How the Pepper Spray Cop could change the trajectory of Occupy Wall Street

Megan Garber writes: This weekend, a series of photographs — images of a riot-gear-wearing cop shooting a group of students in the face with pepper spray — made their transition from journalistic documents to sources of outrage to, soon enough, Official Internet Meme. Perhaps the most iconic image (taken by UC Davis student Brian Nguyen, and shown above) isn’t explicitly political; instead, it captures a moment of violence and resistance in almost allegoric dimensions: the solidarity of the students versus the singularity of the cop in question, Lt. Pike; their steely resolve versus his sauntering nonchalance; the panic of the observers, gathered chorus-like and open-mouthed at the edges of the frame.
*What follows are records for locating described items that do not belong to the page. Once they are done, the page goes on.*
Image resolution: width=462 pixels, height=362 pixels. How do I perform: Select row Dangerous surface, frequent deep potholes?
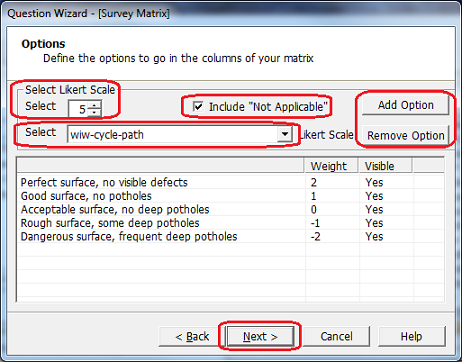(230, 236)
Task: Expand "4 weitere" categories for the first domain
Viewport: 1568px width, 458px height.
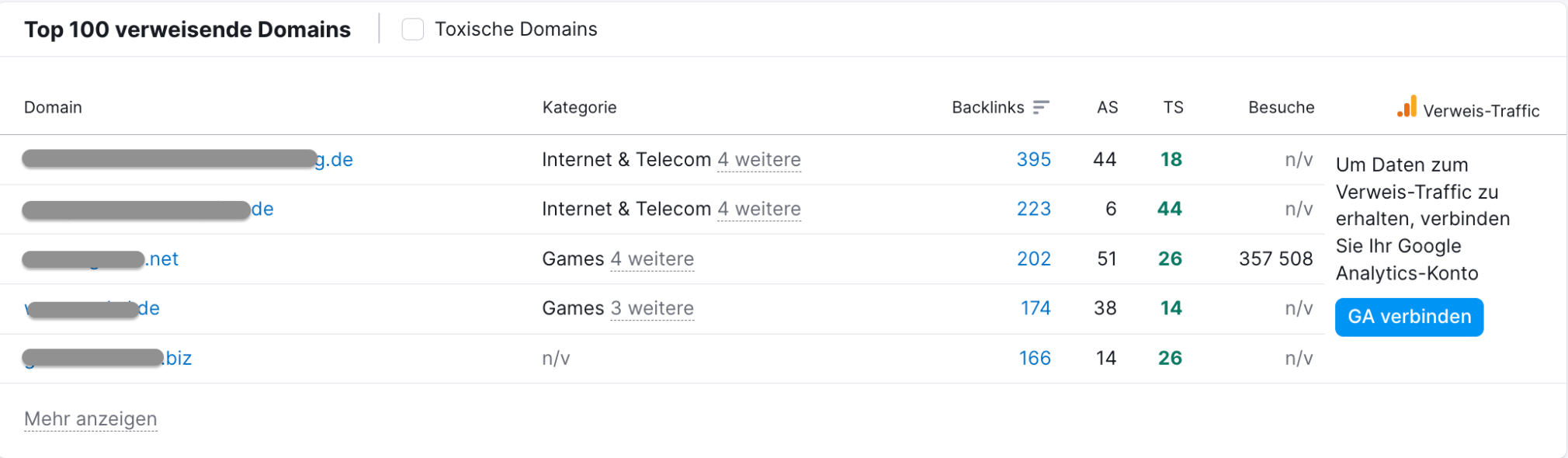Action: point(758,160)
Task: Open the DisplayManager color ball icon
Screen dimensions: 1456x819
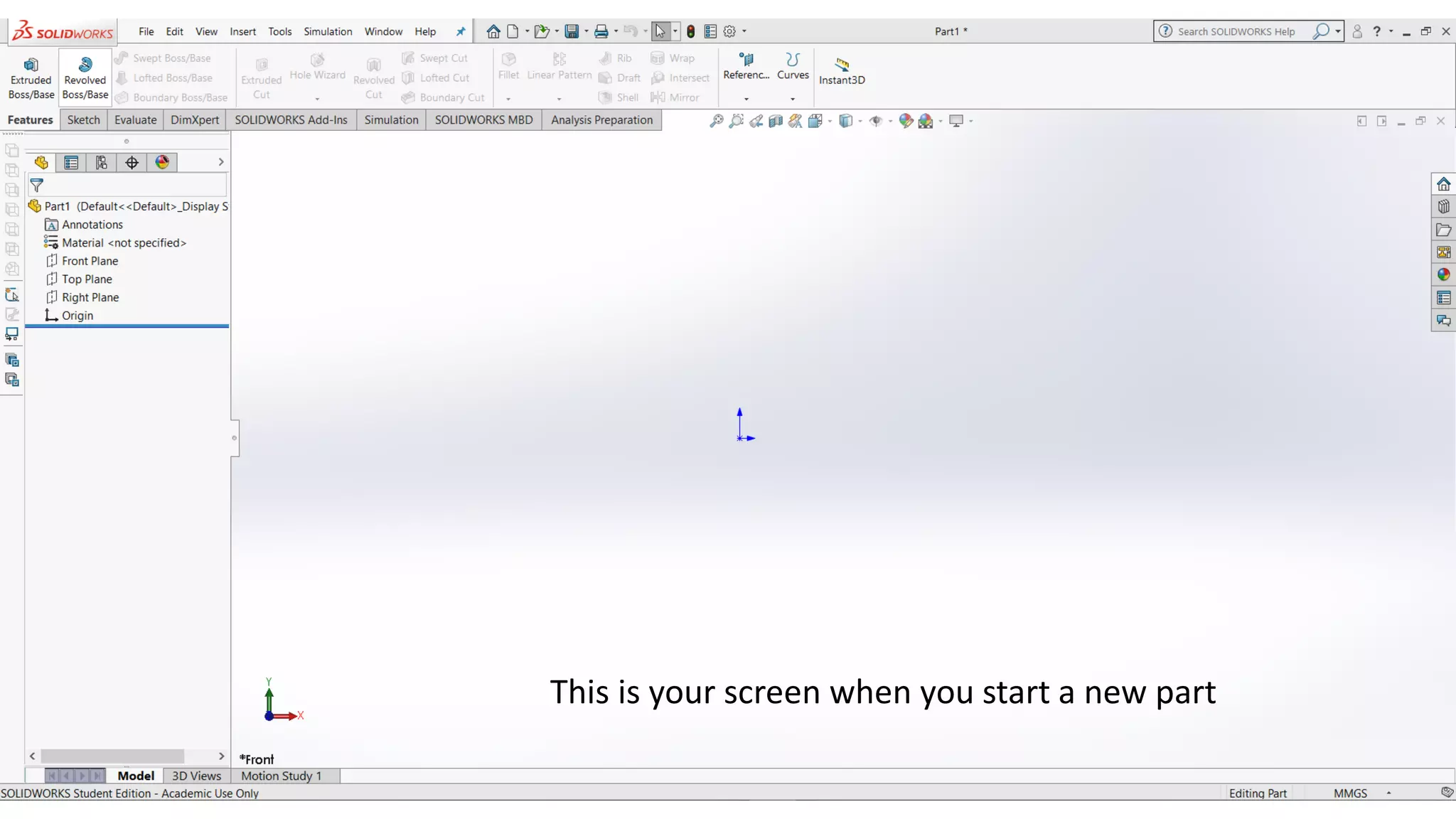Action: [x=162, y=163]
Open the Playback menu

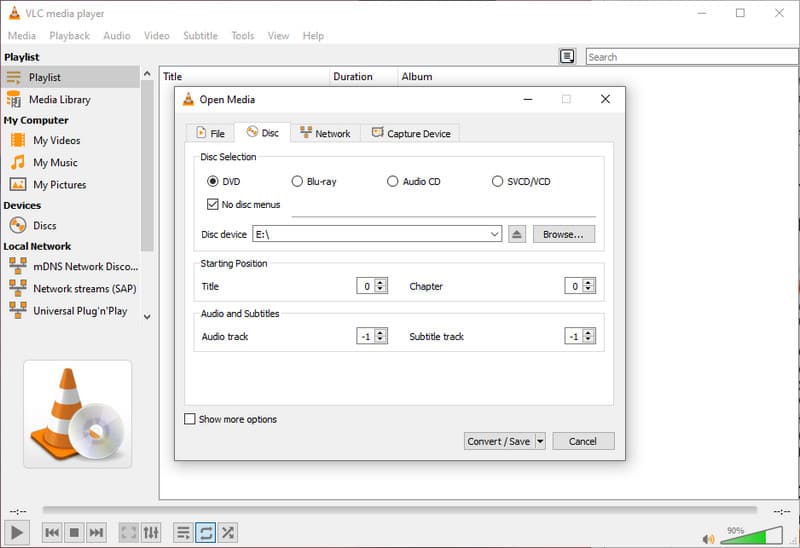(69, 35)
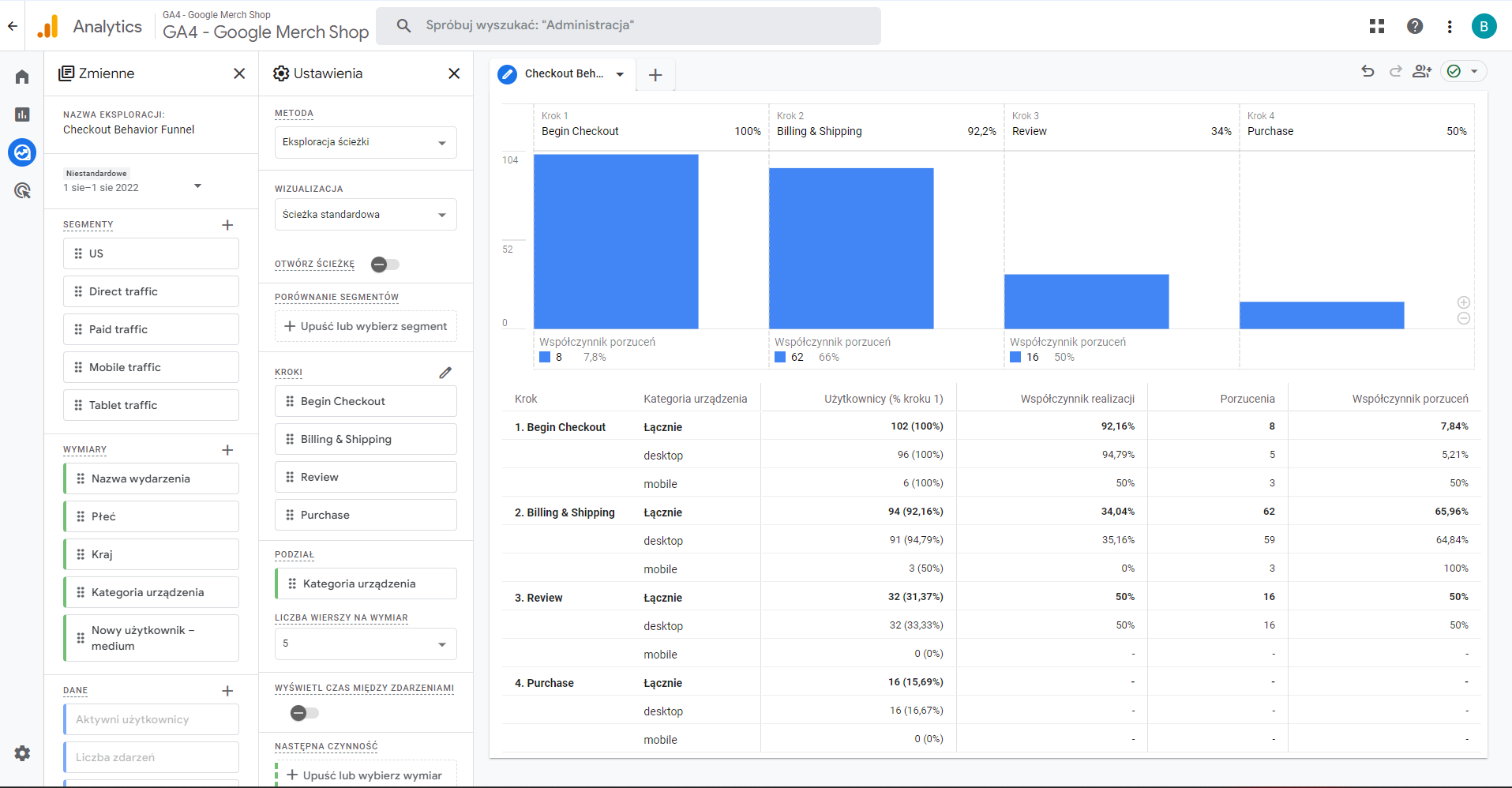Open the Home section in left navigation
This screenshot has height=788, width=1512.
[21, 76]
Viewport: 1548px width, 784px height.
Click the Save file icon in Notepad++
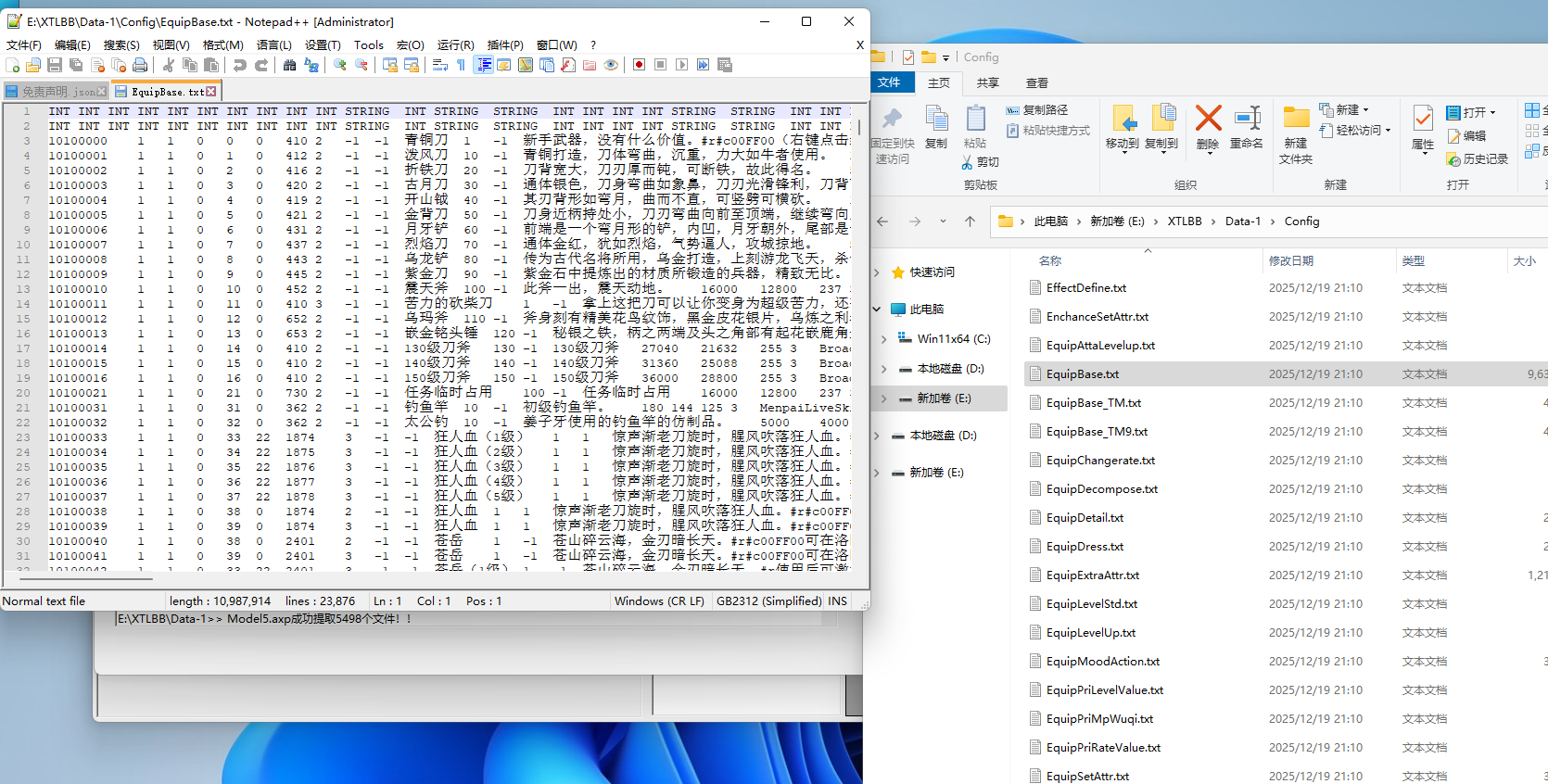coord(55,65)
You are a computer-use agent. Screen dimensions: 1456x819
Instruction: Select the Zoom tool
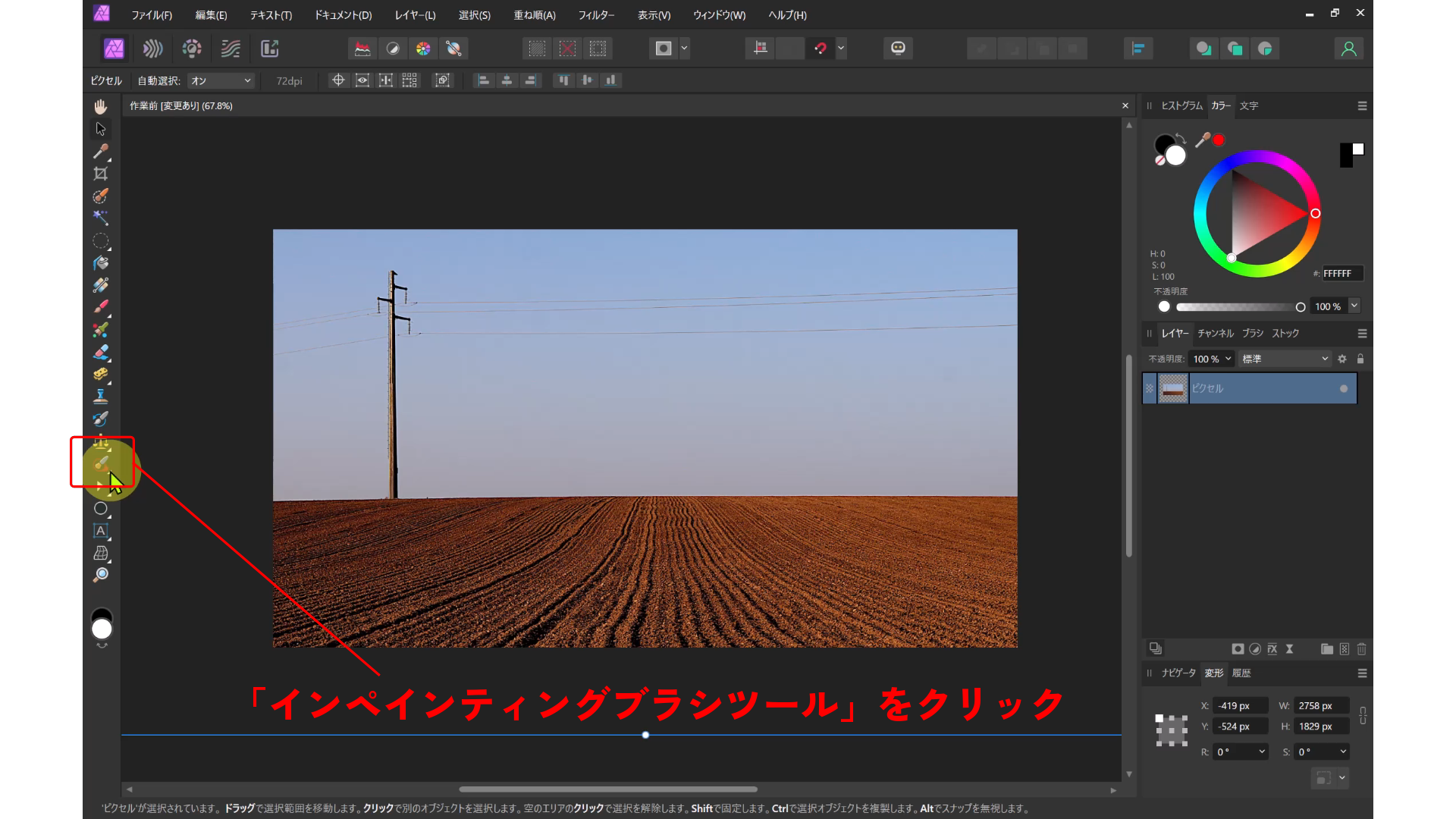(x=101, y=575)
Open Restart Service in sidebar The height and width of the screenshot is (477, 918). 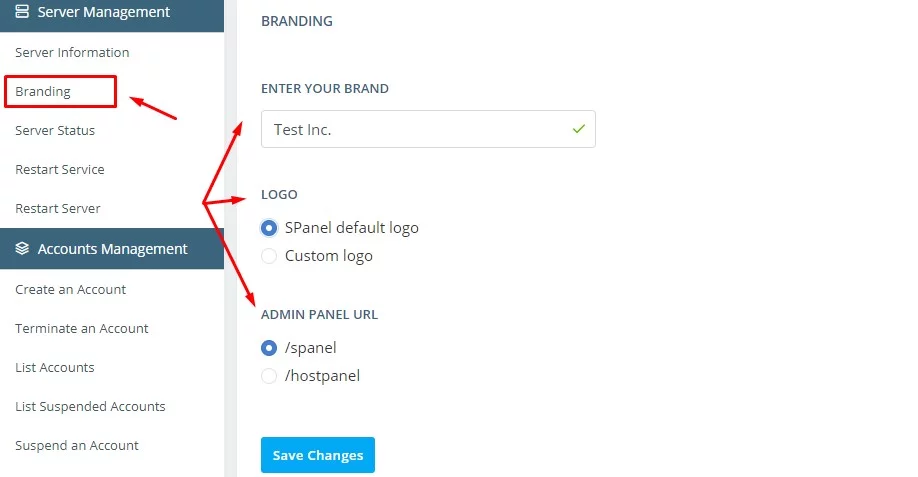click(x=60, y=169)
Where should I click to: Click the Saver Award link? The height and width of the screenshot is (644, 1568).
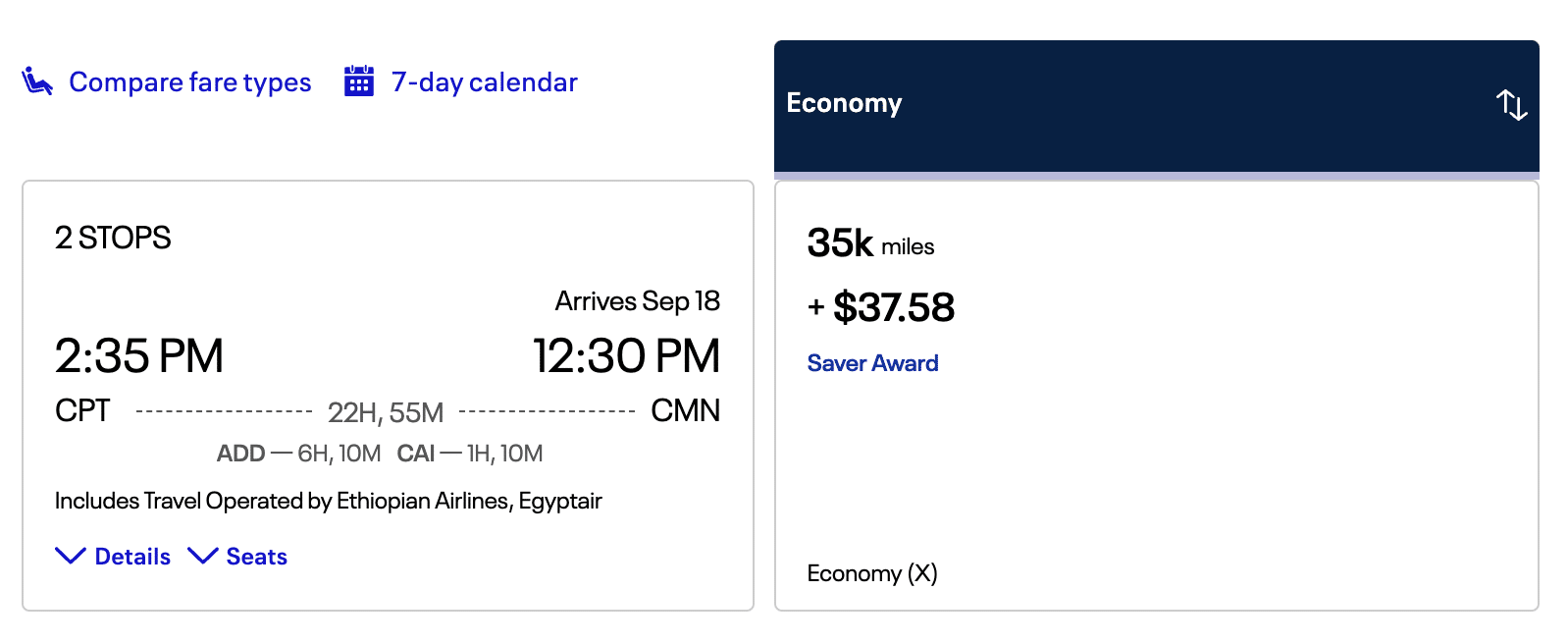click(872, 363)
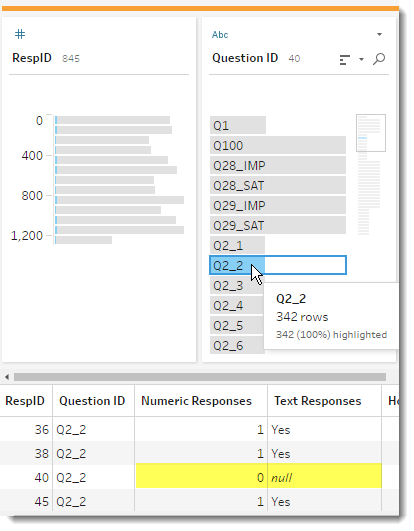
Task: Click the left arrow on horizontal scrollbar
Action: pos(7,377)
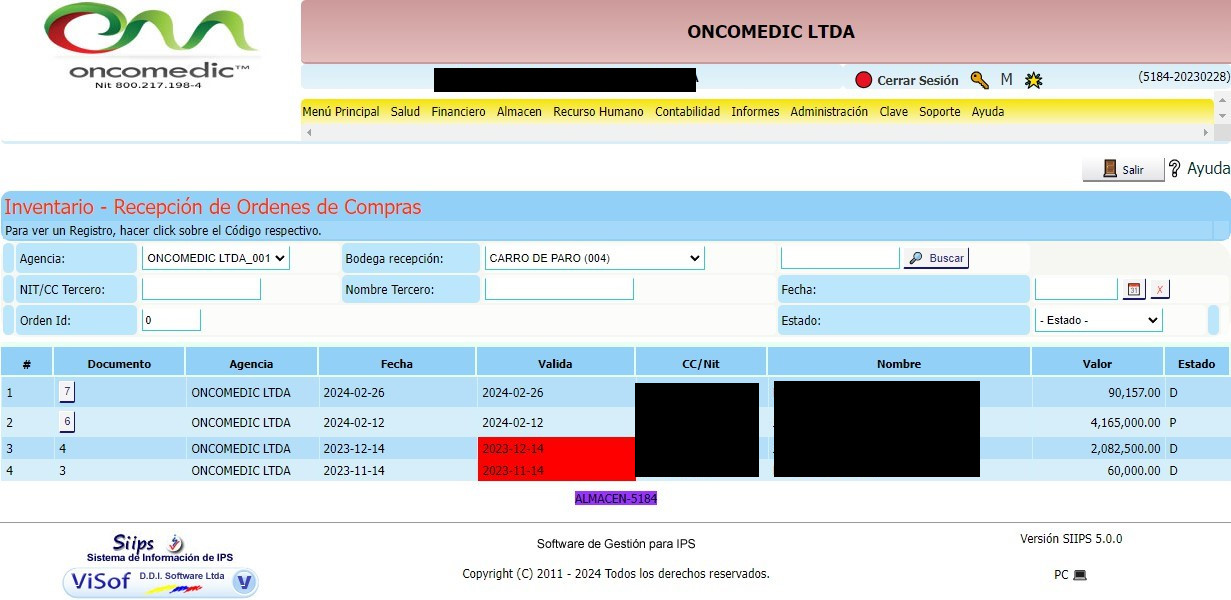Screen dimensions: 1231x600
Task: Click the M icon beside the key
Action: 1006,80
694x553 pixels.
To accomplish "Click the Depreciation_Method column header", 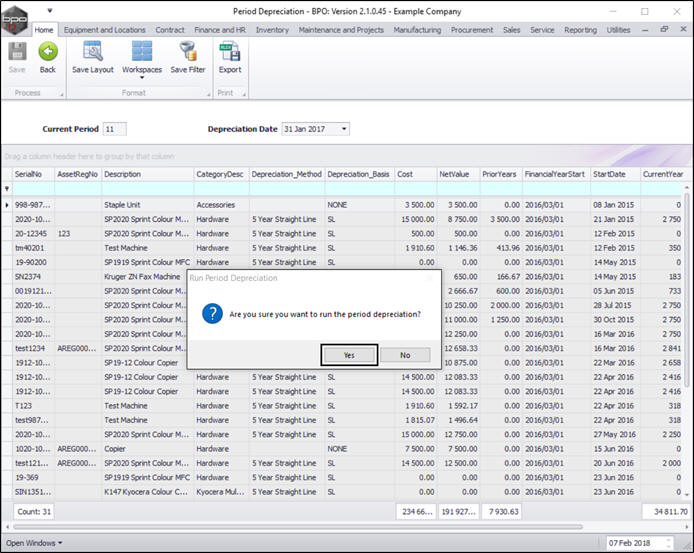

The human figures here are layered, classified, distant from each other: cops, protestors, observers, each occupying distinct spaces — physical, psychical, moral — within the image’s landscape.

As James Fallows put it, “You don’t have to idealize everything about them or the Occupy movement to recognize this as a moral drama that the protestors clearly won.”

Exactly. The image — and its subsequent meme-ification — marked the moment when the Occupy movement expanded its purview: It moved beyond its concern with economic justice to espouse, simply, justice. It became as much about inequality as a kind of Platonic concern as it is about income inequality as a practical one. It became, in other words, something more than a political movement.

The image itself, I think — as a singular artifact that took different shapes — contributed to that transition, in large part because the photo’s narrative is built into its imagery. It depicts not just a scene, but a story. It requires of viewers very little background knowledge; even more significantly, it requires of them very few political convictions, save for the blanket assumption that justice, somehow, means fairness. The human drama the photo lays bare — the powerless being exploited by the powerful — has a universality that makes its particularities (geographical location, political context) all but irrelevant.